Hari demi hari, Muslim Rohingya di Yangon, ibukota komersial Myanmar, mengalami hilangnya kebebasan dan kesempatan, serta meningkatnya penganiayaan dan kebencian dari tetangga dan teman Buddha mereka.

Kekhawatiran melanda muslim Rohingya di ibu kota Myanmar Yangon setelah operasi militer di negara bagian Rakhine, dimana banyak desa dibakar dan muslim Rohingya dibunuh dan terusir.

Dengan alasan keamanan, muslim Rohingya yang tinggal di Yangon menggunakan nama samaran. Seorang mahasiswa keturunan Rohingya, Ajas menuturkan kepada al Jazira bahwa kata “Rohingya” adalah kata yang berbahaya untuk disebut di Negara tersebut. Pemerintah telah mencuci otak seluruh warga negara untuk berpikir bahwa etnis Rohingya adalah imigran ilegal.

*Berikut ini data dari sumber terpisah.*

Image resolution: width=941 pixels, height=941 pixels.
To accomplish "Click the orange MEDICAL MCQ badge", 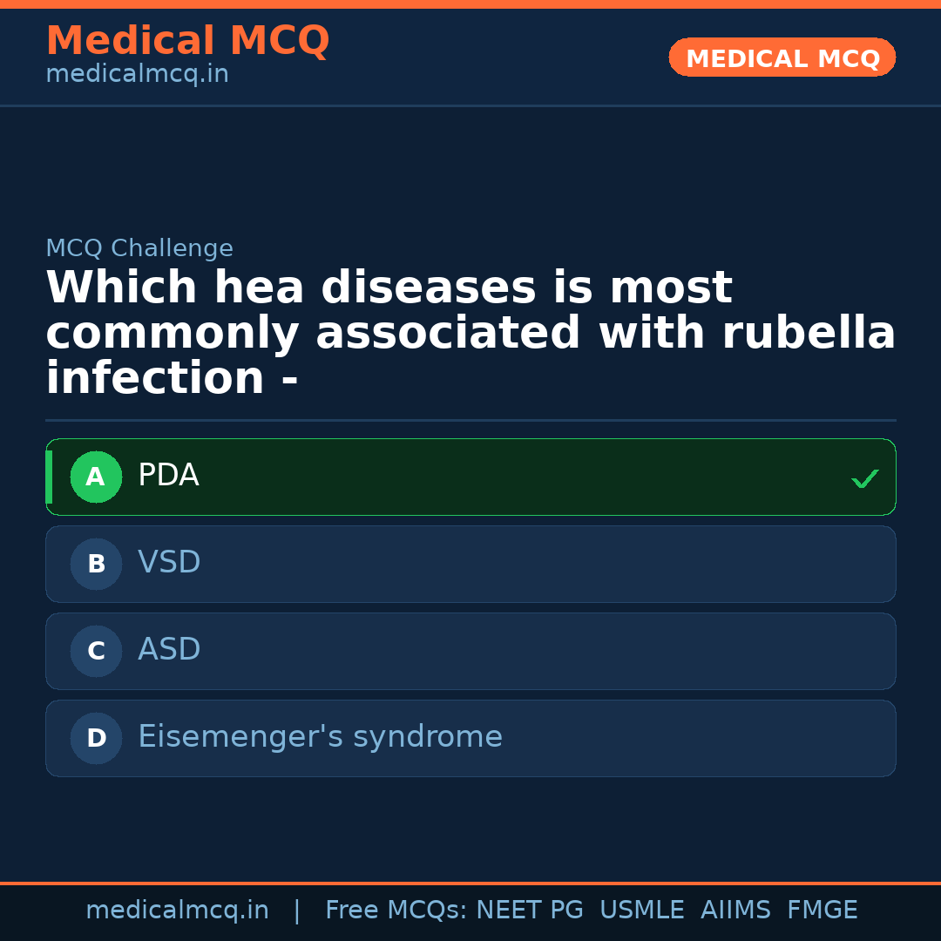I will 782,58.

Tidak hanya muslim dari etnis Rohingya saja yang mengalami diskriminasi. Muslim Myanmar dari etnis lain pun kerap mengalami hal yang sama. Bahkan para tokoh dan politisi Muslim mengalami teror hingga ancaman kematian.

Pada awal 2017 yang lalu, seorang pria bersenjata beragama Budha membunuh Ko Ni, seorang tokoh terkemuka minoritas Muslim Myanmar dan penasihat hukum untuk partai Liga Nasional untuk Demokrasi yang berkuasa.